Non mi pare che si stia prestando attenzione adeguata ai passaggi in corso negli orientamenti e nei comportamenti di Matteo Renzi: pesantemente attardati come siamo dal tentativo di fare di Pisapia la figura che miracolosamente ci condurrà alle prossime elezioni a un risultato a due cifre, quindi attardati da uno sforzo teso a fargli emettere qualche sillaba di sinistra sulle questioni che interessano le classi popolari, e di conseguenza condizionati dalla necessità di una periodica elencazione di obiettivi socio-economici immediati a copertura di un ritardo sempre più grave in sede di creazione di un programma formale di partito.

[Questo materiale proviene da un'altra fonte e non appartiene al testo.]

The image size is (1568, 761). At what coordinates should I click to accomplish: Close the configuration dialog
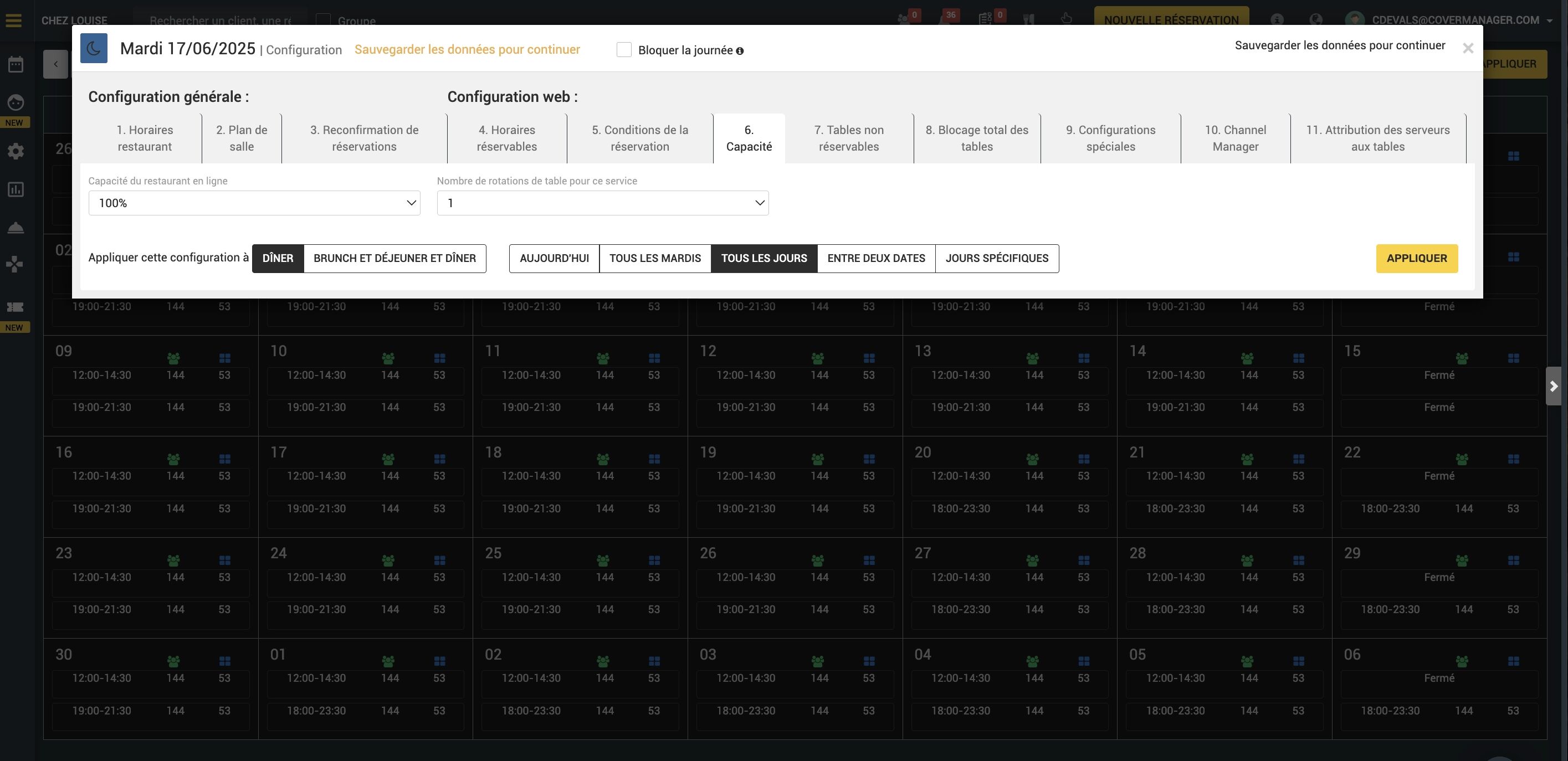(x=1468, y=48)
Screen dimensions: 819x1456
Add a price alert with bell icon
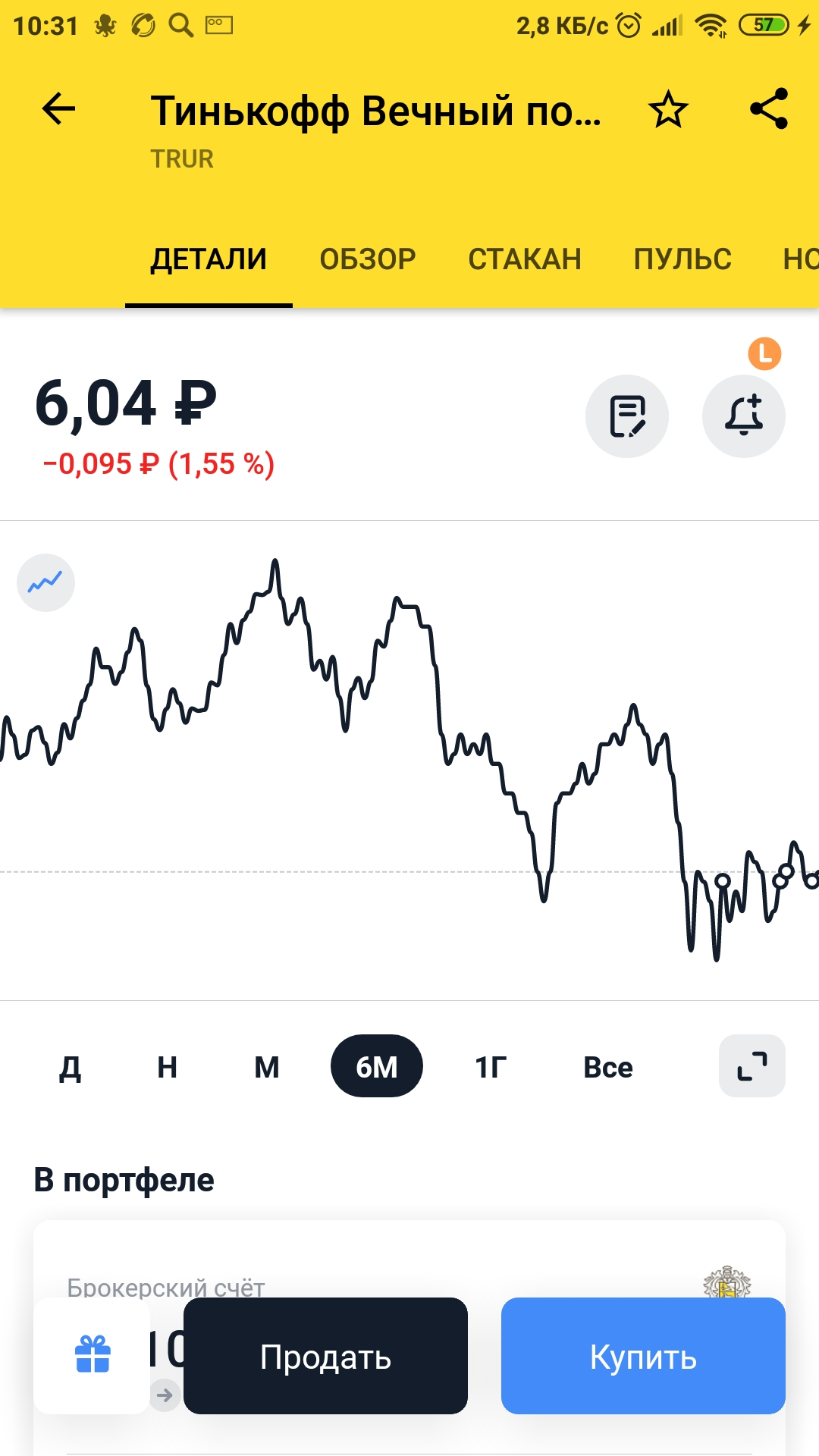coord(744,416)
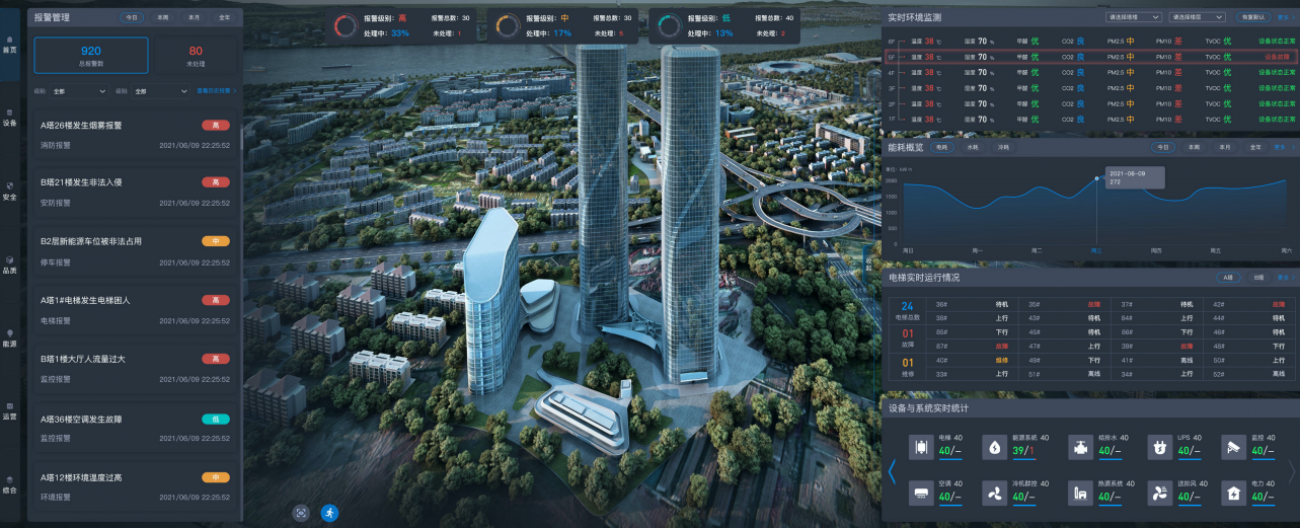Viewport: 1300px width, 528px height.
Task: Select 本周 tab in alarm management
Action: 161,18
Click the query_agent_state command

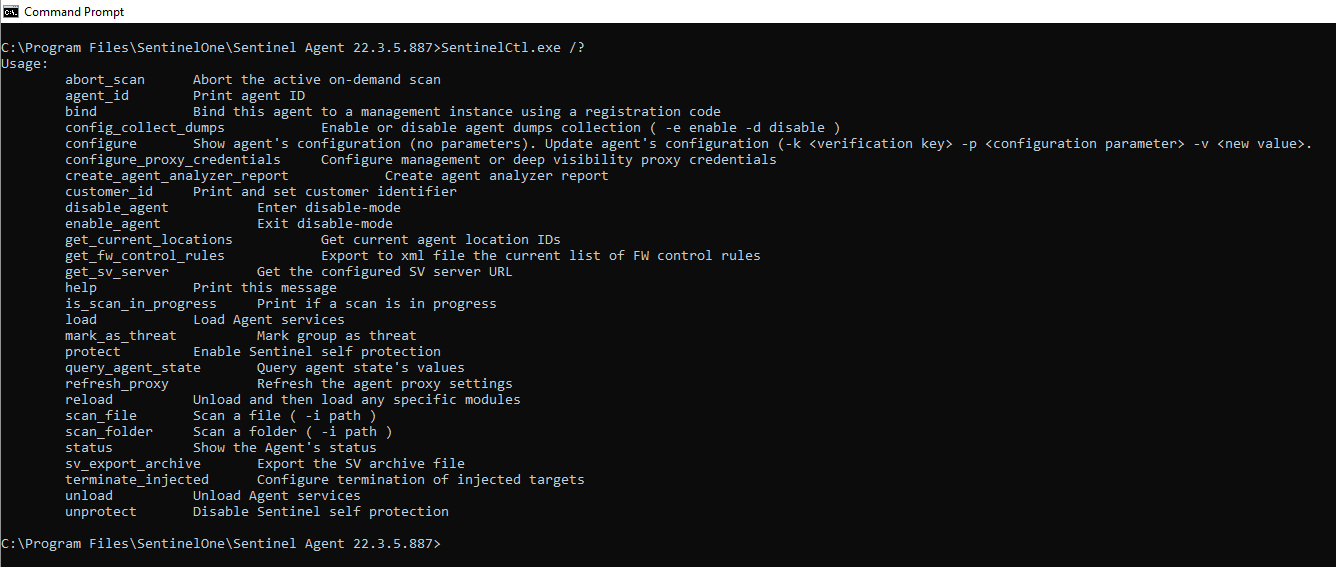pos(133,368)
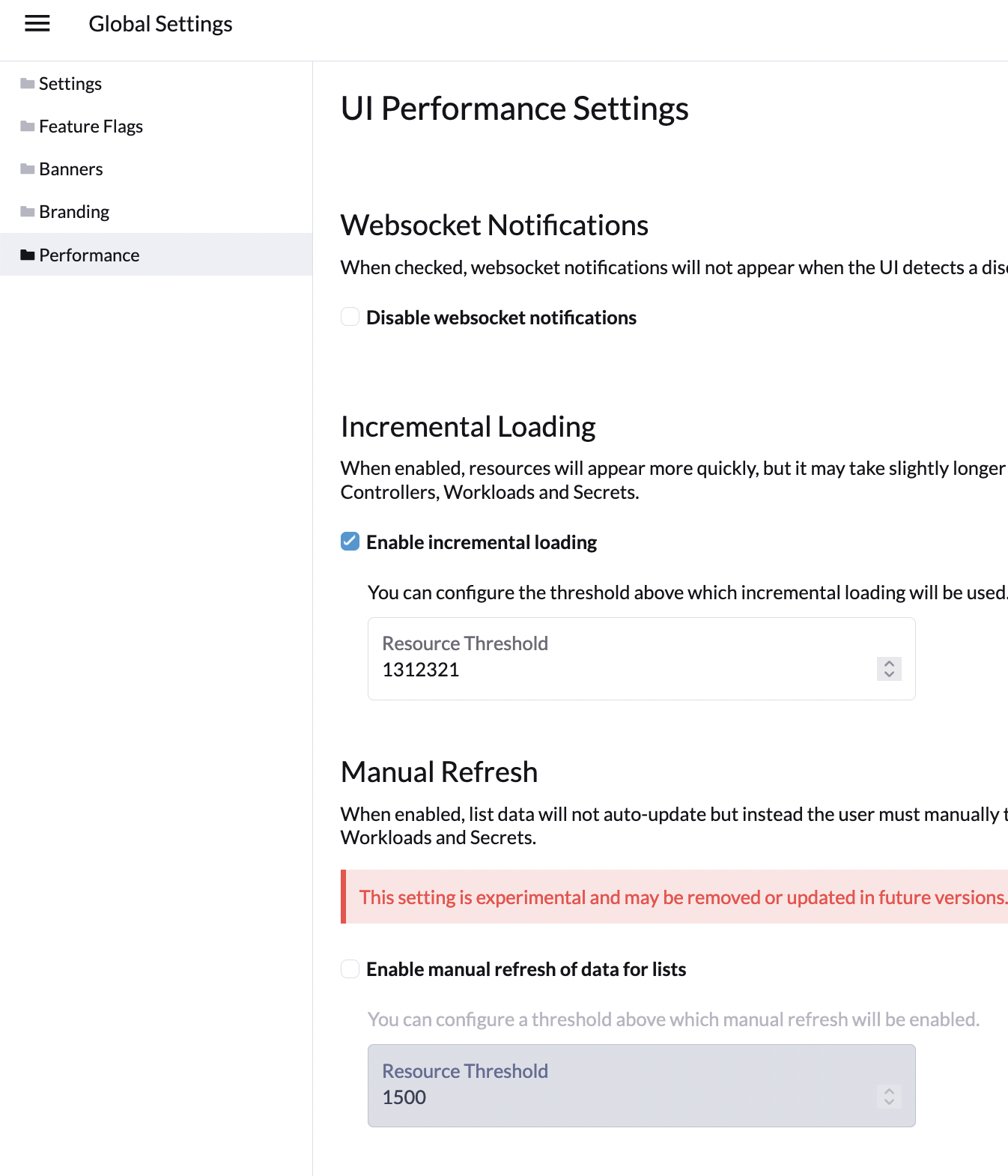Viewport: 1008px width, 1176px height.
Task: Click the folder icon beside Performance
Action: 28,255
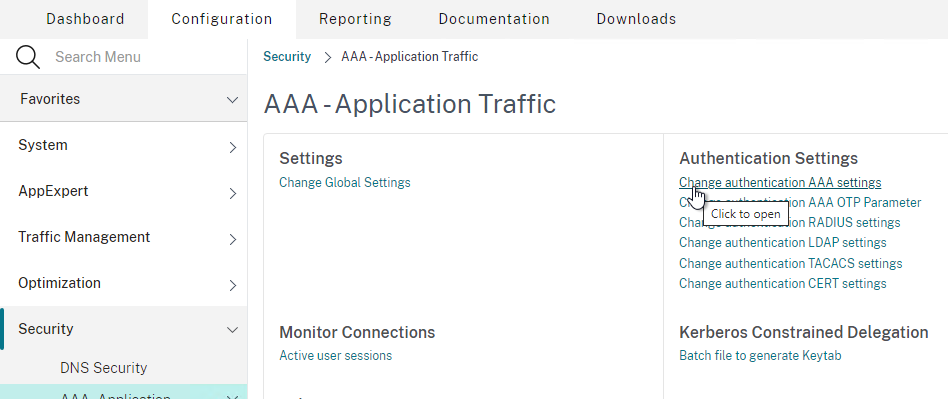Select the Configuration tab
948x399 pixels.
[222, 19]
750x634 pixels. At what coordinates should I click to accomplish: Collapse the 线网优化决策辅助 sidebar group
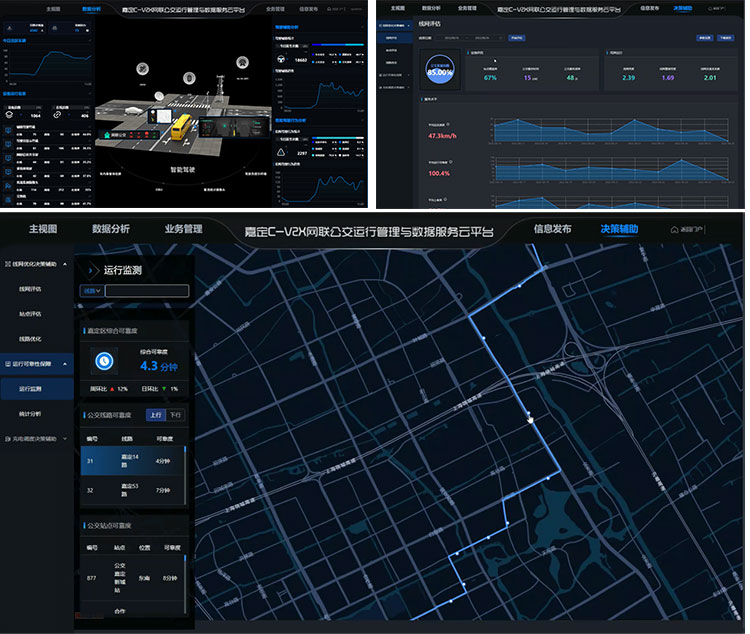click(x=66, y=264)
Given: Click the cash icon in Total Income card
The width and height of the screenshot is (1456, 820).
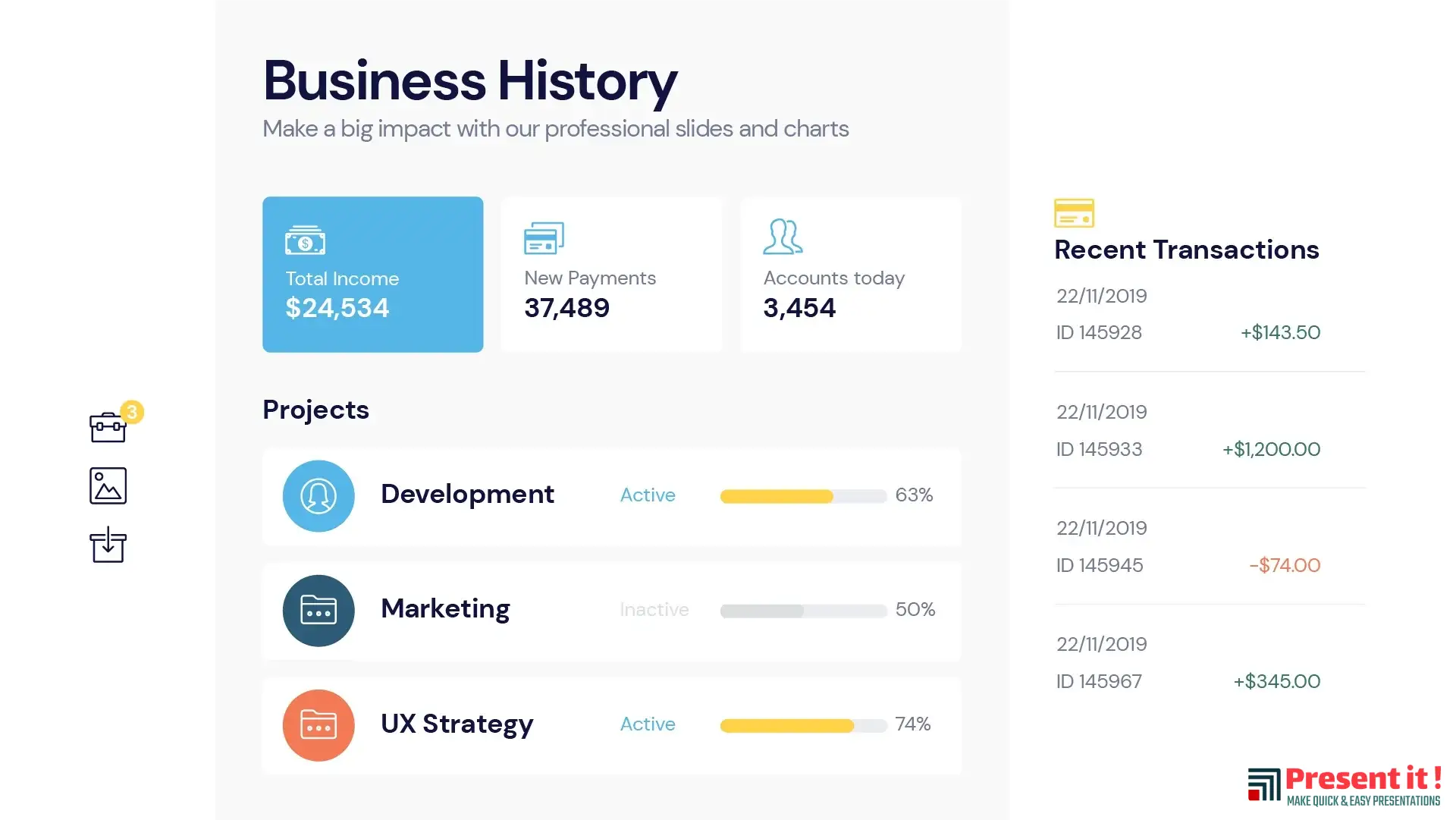Looking at the screenshot, I should pos(305,240).
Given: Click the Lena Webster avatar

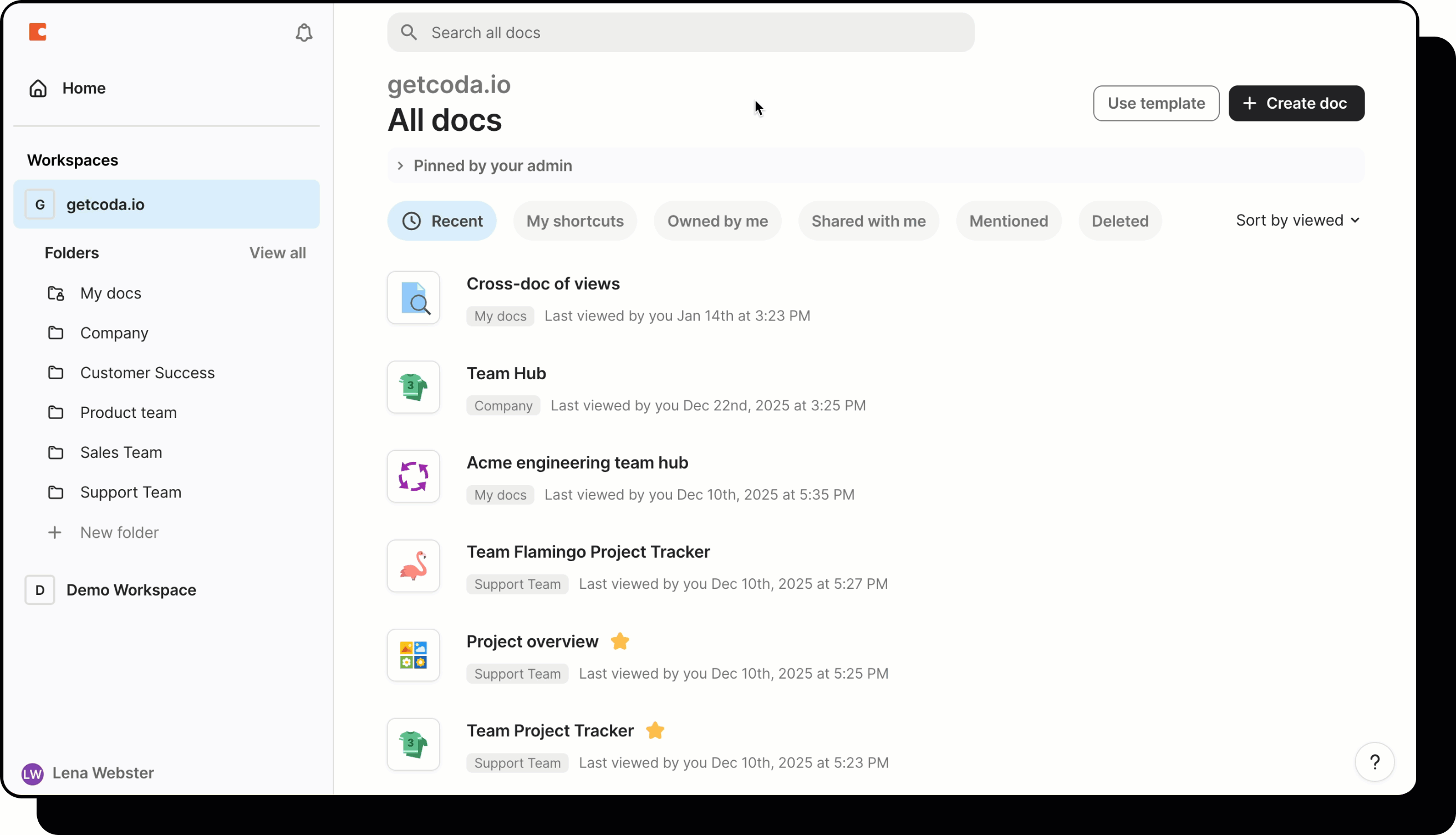Looking at the screenshot, I should coord(32,773).
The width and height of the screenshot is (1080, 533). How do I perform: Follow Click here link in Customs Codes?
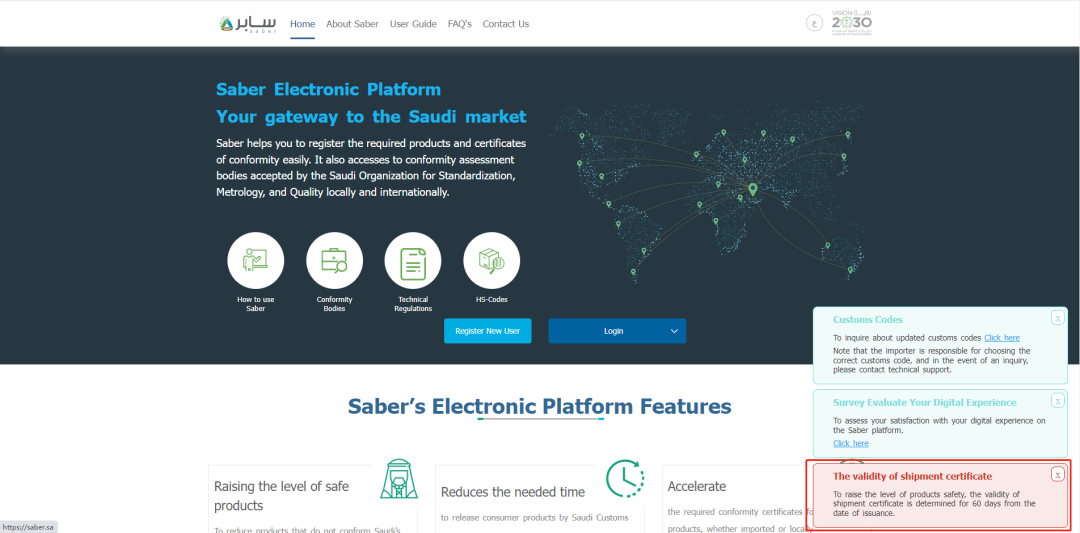coord(1002,338)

Abbiamo addirittura consentito, di fatto, al tentativo di Pisapia, dopo averci provato con D’Alema e con Sinistra Italiana, di togliere dal novero delle forze di sinistra che dovrebbero in qualche modo coalizzarsi le figure di Anna Falcone e di Tomaso Montanari, cioè dei protagonisti decisivi, assieme a D’Alema, dell’unica grande battaglia politica-politica vinta dalla sinistra in questi trentacinque anni.

Siamo stati catturati dalla logorrea caotica del personaggio Renzi, dai suoi scivoloni in tema di migranti, dalle sue punzecchiature alla Commissione Europea e alla trazione tedesca della medesima, dalla sua decisione, considerandola sostanzialmente falsa (errore), di fare andare il PD alle elezioni senza alleati, compresi i poveri Alfano e Verdini, concludendo che si trattasse della follia autolesionista di un megalomane.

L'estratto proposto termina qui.